WHAT IS REQUIRED
Number of lines below with "right": work it out and reply with that number only.

(TASK INPUT begins)

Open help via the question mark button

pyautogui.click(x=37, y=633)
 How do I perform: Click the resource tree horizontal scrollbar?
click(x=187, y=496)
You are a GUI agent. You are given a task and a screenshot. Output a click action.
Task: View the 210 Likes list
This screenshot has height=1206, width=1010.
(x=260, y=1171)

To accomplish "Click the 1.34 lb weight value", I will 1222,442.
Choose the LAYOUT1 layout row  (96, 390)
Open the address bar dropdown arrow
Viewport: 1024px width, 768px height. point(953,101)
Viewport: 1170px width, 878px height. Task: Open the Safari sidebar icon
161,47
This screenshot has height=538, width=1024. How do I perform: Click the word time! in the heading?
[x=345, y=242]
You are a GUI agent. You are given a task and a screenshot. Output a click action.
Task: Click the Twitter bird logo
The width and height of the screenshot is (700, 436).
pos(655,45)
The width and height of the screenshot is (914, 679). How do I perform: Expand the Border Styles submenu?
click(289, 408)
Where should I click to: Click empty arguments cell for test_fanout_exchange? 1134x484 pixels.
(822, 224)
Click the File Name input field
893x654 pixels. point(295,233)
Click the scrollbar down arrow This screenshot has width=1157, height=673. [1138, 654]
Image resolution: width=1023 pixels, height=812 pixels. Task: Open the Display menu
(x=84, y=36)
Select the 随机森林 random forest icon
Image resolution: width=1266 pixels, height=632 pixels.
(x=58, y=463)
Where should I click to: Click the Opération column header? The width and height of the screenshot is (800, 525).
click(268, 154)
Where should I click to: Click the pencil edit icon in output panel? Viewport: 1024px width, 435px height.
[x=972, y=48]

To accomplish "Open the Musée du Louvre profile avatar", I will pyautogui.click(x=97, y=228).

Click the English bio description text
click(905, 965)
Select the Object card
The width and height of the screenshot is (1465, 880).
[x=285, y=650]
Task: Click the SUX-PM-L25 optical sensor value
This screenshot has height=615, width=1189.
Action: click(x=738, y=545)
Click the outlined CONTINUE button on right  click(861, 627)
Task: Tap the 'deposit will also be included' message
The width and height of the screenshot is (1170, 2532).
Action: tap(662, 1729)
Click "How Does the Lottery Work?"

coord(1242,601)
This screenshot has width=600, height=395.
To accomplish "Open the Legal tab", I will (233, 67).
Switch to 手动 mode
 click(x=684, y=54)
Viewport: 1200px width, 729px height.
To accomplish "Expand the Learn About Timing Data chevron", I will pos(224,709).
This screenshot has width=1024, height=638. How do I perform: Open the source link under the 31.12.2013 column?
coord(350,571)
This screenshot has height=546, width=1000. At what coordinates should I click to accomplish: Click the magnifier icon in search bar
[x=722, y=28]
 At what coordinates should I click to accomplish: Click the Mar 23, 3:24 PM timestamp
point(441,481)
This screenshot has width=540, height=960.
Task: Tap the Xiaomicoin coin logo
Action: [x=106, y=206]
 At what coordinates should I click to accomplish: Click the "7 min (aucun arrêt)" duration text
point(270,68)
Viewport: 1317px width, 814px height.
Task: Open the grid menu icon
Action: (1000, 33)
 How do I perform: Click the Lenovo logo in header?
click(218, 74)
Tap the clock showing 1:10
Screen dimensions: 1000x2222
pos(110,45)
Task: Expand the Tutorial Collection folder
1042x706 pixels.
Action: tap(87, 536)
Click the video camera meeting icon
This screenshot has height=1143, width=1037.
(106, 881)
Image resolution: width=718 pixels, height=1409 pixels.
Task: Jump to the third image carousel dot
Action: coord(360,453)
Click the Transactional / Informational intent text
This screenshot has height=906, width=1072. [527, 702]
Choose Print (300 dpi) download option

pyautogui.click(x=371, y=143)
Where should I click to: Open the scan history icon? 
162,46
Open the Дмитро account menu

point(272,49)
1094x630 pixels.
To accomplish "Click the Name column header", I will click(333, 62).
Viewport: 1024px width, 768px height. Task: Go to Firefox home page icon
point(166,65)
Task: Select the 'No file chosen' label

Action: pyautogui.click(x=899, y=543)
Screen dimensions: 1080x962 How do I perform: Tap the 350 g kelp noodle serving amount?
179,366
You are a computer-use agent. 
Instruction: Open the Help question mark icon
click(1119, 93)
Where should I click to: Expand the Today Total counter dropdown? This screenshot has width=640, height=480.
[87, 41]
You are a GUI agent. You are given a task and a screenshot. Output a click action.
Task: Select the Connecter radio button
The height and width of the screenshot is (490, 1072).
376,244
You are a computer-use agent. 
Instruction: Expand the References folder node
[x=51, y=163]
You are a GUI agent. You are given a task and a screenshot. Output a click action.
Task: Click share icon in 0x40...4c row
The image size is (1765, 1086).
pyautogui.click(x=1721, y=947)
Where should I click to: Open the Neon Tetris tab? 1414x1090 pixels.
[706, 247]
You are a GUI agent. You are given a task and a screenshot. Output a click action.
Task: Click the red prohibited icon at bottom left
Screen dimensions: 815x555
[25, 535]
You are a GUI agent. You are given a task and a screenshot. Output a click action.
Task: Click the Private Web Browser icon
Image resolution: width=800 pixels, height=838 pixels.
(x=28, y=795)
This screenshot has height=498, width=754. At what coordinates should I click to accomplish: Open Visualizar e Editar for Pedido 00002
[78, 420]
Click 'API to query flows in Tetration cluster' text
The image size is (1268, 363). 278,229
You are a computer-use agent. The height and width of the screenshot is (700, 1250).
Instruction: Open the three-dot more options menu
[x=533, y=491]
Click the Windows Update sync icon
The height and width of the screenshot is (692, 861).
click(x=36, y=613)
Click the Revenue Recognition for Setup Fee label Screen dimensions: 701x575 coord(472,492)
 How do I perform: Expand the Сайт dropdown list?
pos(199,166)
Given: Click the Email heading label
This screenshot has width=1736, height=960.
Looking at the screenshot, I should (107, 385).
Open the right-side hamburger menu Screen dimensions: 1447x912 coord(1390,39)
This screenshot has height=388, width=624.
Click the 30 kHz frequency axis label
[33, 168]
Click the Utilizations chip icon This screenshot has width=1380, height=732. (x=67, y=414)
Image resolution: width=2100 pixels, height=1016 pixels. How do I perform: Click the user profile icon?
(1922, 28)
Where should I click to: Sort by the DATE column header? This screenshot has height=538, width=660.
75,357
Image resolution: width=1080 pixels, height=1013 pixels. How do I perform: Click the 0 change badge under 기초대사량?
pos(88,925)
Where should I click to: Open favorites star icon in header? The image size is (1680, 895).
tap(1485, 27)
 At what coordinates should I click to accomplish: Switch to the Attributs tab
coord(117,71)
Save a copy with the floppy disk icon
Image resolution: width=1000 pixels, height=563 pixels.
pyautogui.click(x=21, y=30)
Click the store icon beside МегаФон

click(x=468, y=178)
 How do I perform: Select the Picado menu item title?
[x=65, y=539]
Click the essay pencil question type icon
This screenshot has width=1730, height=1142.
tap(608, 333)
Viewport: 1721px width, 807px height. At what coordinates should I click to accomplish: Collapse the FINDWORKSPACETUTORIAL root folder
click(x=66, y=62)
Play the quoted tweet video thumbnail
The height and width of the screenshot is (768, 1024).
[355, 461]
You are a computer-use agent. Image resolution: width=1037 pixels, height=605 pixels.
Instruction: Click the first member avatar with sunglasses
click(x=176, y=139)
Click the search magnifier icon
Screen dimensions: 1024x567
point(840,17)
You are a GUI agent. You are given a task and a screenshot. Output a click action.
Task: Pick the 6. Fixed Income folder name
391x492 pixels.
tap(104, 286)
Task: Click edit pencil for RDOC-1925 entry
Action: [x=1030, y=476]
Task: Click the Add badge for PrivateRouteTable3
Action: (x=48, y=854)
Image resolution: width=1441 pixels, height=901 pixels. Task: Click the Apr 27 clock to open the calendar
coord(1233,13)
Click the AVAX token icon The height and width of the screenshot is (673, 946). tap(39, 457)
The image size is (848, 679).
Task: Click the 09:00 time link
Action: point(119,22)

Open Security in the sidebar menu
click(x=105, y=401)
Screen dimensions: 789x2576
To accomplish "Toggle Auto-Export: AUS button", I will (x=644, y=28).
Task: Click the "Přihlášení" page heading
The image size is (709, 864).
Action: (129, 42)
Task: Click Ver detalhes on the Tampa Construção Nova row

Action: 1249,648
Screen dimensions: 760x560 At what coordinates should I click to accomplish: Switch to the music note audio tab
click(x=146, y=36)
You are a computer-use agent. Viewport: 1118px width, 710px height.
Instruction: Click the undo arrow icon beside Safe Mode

(TASK INPUT ends)

EXERCISE OUTPUT
2